By Shalosh B. Ekhad
[This computer-generated article is an appendix to Doron Zeilberger's talk, delivered on Sept. 15, 2016, at the Rutgers University Experimental Mathematics Seminar, and may be viewed here ]
Each iteration of the The Salamin-Brent algorithm for computing Pi, starting at k=1, gives the following number of (decimal) digits
[1, 4, 9, 20, 42, 85, 173, 347, 697, 1395, 2792, 5587, 11175, 22352, 44706, 89414, 178830]

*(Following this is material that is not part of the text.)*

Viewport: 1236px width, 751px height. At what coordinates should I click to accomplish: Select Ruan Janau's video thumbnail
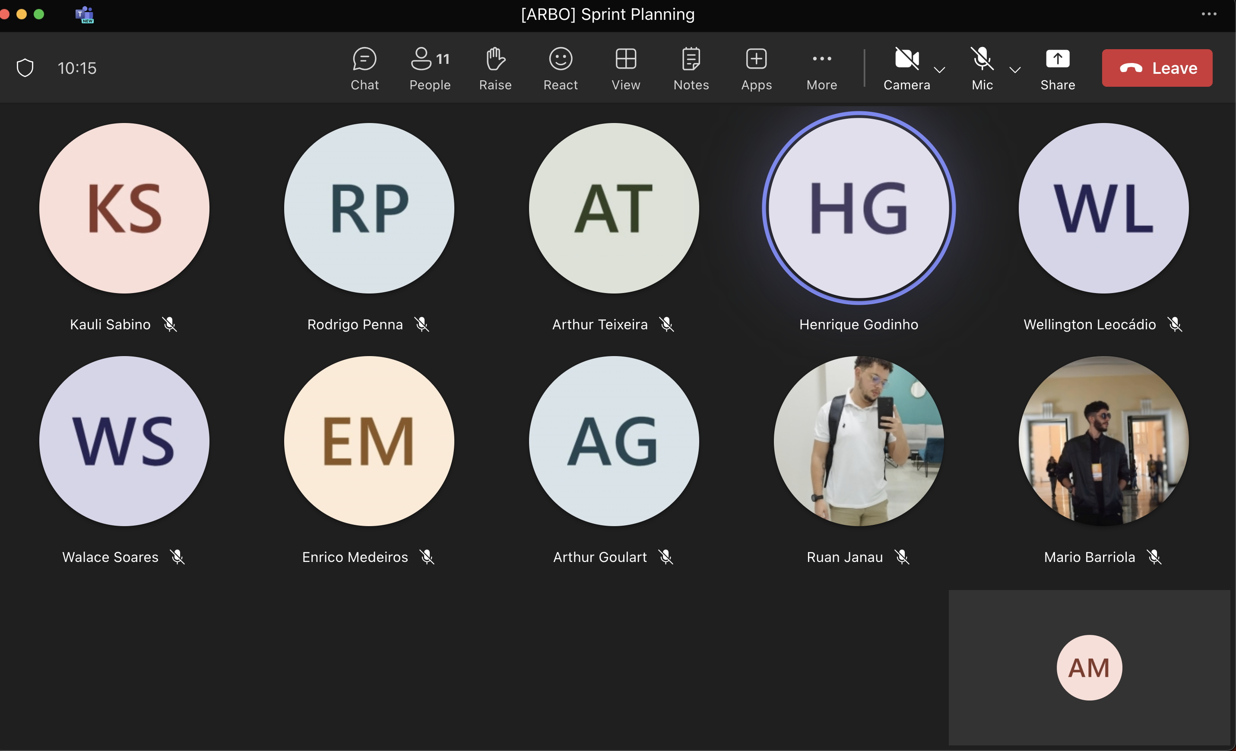coord(858,441)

Note that the first 9 entries are listed (page 5) in the article
by David B. Bailey, Jonathan M. Borwein, Peter B. Borwein, and Simon M. Ploufe, that appeared in the print-magazine "Mathematical Intelligencer", vol. 19, no. 1 (Jan. 1997), pg. 50-57.

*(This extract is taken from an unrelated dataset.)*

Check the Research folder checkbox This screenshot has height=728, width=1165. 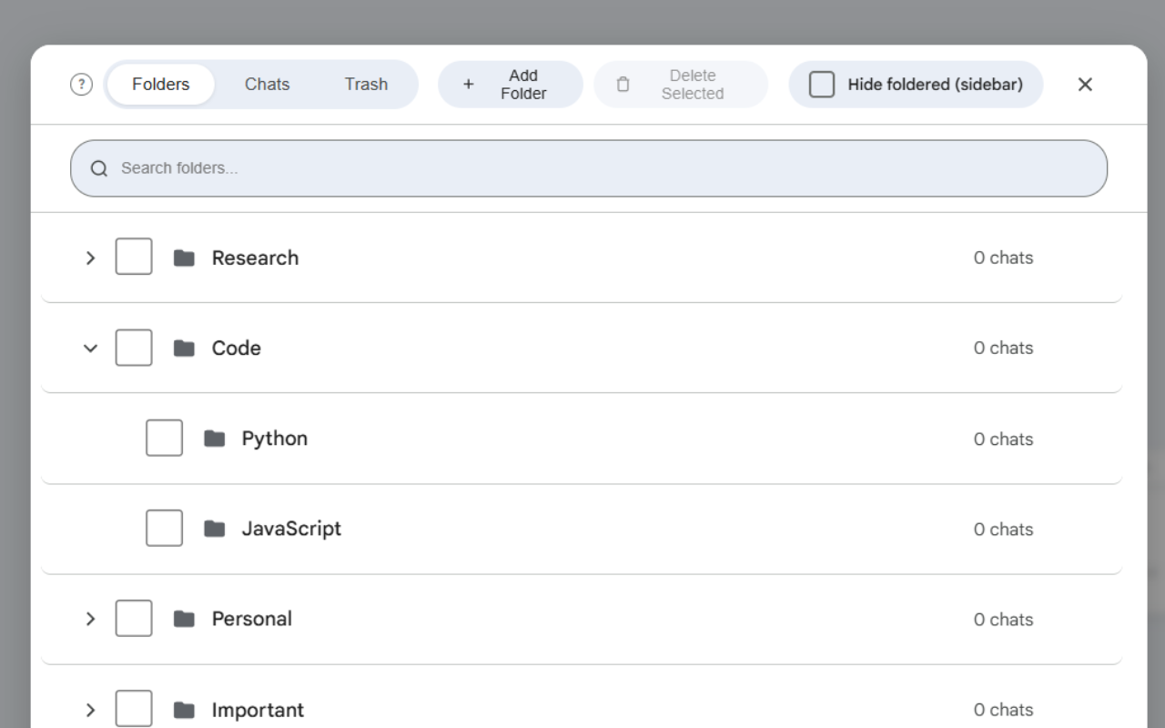[x=134, y=258]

The analogous sequences for the Borwein brothers' cubic and quartic algorithms for 1/Pi, mentioned in the above-mentioned article seem to be new.
The Borwein brothers' amazing algorithms are described at length in their classic book, "Pi and the AGM: A study in Analytic Number Theory and the Computational Complexity" , John Wiley, 1987, where references to the original articles can be found.
Each iteration of the The Cubic Borwein-Borwein algorithm for computing 1/Pi, starting at k=1, gives the following number of (decimal) digits
[6, 22, 71, 218, 659, 1985, 5963, 17898, 53704, 161124]
Each iteration of the The Quartic Borwein-Borwein algorithm for computing 1/Pi, starting at k=1, gives the following number of (decimal) digits
[9, 41, 171, 694, 2790, 11172, 44702, 178825]
This ends this article, that took, 10472.122, seconds. to generate.